Stanish WD, Lai A. New concepts of rehabilitation following anterior cruciate reconstruction. Clin, SportsMed 1993; Jan; 12(1):25-58

Can a knee joint with a torn ACL of 2 years’ duration ever be able to return to high performance? Very unlikely indeed. Some realistic expectations follow: 1. The knee joint can never be normal after an ACL reconstruction. 2. Surgery must take place as early after the injury as possible, before secondary joint degeneration takes place. 3. The surgery must employ a tissue that best matches the normal ACL in strength and structure. 4. The surgery must involve as little trauma as possible while restoring knee joint mechanics. 5. Stress, although guarded, must be faced by the knee joint as soon as possible after surgery. 6. Progressive weight bearing starts immediately, combined with quadriceps isometrics. ROM of the knee joint, particularly full extension, is conserved and protected. 7. Progressive active ROM without formal resistance continues for 4 weeks. 8. Progressive formal resistance exercises continue for at least 1 year. 9. Sport-specific tasks commence at 16 weeks, depending on the requirement of the sport and the response of the individual athlete. 10. Recovery will plateau at several stages, with the final plateau at approximately 18 months. Knee instability is an exciting but perplexing problem.

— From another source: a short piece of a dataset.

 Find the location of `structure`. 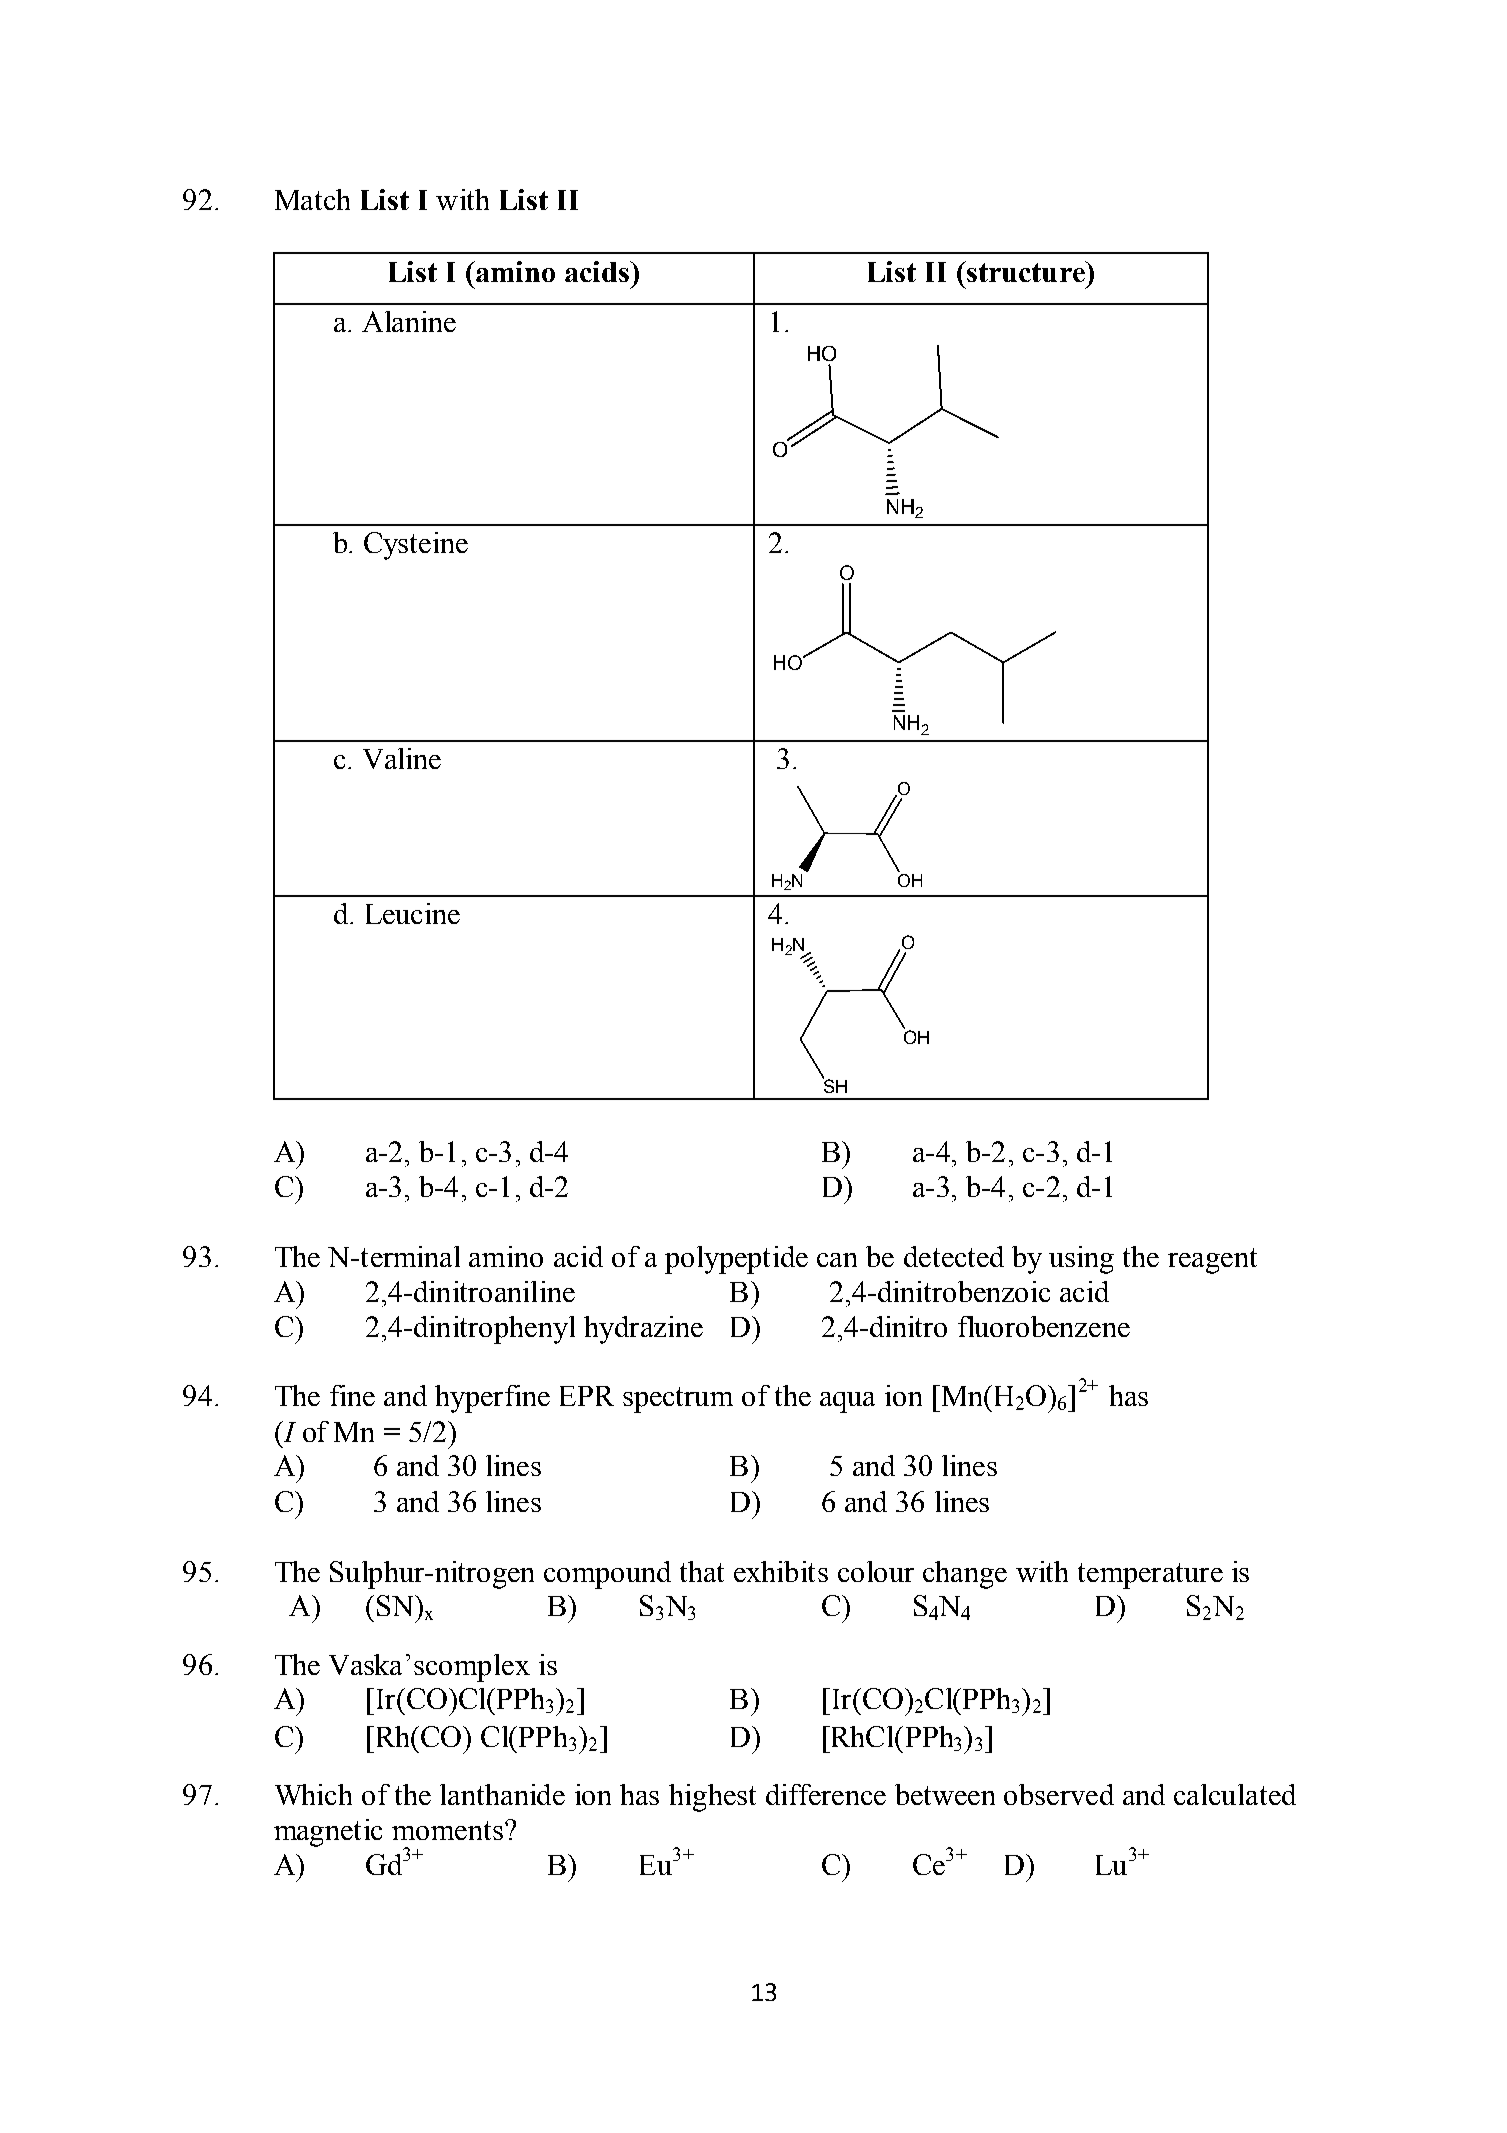

structure is located at coordinates (1026, 271).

Although we have advanced profoundly from the era of Jones, Smiley, and others, we still face many of the same challenges as our predecessors. New technology should not fool us. We are still addressing a major structural failure within the knee joint. Our attempts have been non-surgical and surgical, with repair, reconstruction, and replacement. However, fundamental to all of these hopes has been the reconditioning of the extremity after ACL surgery. Can we do better than our forefathers like Licht and others? No one is certain. This article offers an approach, in some areas our approach, but should not be perceived as a cookbook. Individual responses by our patients, athletes, dictate whether any protocol is too hasty or tardy. It is fundamental that we listen to our patients objectively and analyze the knee as it returns from the surgical aggression. The ultimate success of the rehabilitation process will be based on the marriage of science and realistic expectations.